Best barbeques all around the world share the same secret. It is very simple yet too many people don't seem to understand it. All too often meat is yanked into raging fire only to end up as scorched bits of burnt animal protein. The Main BBQ Principle is so important it should be put to music and chanted as a mantra at dawn and sunset:
The coals must be white
With no flames in sight!
This mantra should also be in every beginner cook's textbook: chicken and rosemary, lamb and mint. These combinations are unbeatable. You can see both on the picture above.
Fish hardly needs any herbs or spices as they would overpower its delicate flavour, just some sea salt, coarsely ground black pepper and a sprinkle of lemon juice are more than enough. To make white-fleshed fish flavour more pronounced it can be soaked Japanese style in the mix of equal parts of sake, mirin and shoyu.

One more rule that can be emphasized enough: always pat dry whatever you barbecue. I use thick kitchen rolls for that. Wet meat yanked on hot coals ends up half-boiled instead  of deliciously sizzled.


Another fantastic way of grilling fish they know in Thailand. Thai fresh-water catfish is gutted, stuffed with  fresh lemon grass, rolled in sea salt and put on grill. It is served with a fiery dip of chopped chillies, crushed garlic and fish sauce.
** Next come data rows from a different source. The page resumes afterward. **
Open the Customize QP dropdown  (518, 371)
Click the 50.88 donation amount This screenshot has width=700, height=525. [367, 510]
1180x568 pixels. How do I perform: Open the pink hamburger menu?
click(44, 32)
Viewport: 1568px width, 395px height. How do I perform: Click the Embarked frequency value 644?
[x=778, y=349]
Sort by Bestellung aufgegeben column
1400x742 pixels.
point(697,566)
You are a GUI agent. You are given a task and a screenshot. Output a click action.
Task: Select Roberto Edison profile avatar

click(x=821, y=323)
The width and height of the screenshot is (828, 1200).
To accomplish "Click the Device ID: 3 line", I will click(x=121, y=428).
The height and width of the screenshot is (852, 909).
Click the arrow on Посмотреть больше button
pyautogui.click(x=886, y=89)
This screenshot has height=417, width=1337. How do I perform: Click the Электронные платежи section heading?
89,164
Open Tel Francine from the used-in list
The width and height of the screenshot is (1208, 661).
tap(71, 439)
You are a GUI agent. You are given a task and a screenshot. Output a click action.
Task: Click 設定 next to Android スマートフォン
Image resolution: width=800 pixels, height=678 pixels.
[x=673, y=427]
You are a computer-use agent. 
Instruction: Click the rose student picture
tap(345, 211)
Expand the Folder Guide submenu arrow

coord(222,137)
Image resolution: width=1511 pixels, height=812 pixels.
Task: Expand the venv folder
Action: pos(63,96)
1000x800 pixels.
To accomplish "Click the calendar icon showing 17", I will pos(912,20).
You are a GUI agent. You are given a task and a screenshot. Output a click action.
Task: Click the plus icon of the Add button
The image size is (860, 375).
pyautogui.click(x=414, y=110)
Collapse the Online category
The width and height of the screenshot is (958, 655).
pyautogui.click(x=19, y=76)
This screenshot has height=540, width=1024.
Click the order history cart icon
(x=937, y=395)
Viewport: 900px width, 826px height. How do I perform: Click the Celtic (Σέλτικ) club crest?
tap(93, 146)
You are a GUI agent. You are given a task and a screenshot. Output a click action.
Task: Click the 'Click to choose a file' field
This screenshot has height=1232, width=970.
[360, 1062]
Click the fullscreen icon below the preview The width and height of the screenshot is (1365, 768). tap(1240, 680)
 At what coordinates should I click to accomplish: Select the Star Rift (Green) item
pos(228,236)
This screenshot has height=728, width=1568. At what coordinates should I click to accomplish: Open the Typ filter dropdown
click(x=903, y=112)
The same dip is fantastic with Southern Thai grilled fresh-water prawn. They are done à pointe, so that the meat is just done but the buttery innards, called man goong in Thai, remain uncurdled. Delish!
These are great companions for barbecue (see the picture below):
  • kurkuma rice
  • Southern potato salad
  • verdure alla griglia: grilled aubergines, zucchini, shiitake and red onions marinated in mix of olive oil, white wine vinegar, sea salt and coarsely ground black pepper
  • grilled portobello mushrooms filled with sauce of crème fraîche, white wine, oyster sauce and, you guessed it, coarsely ground black pepper.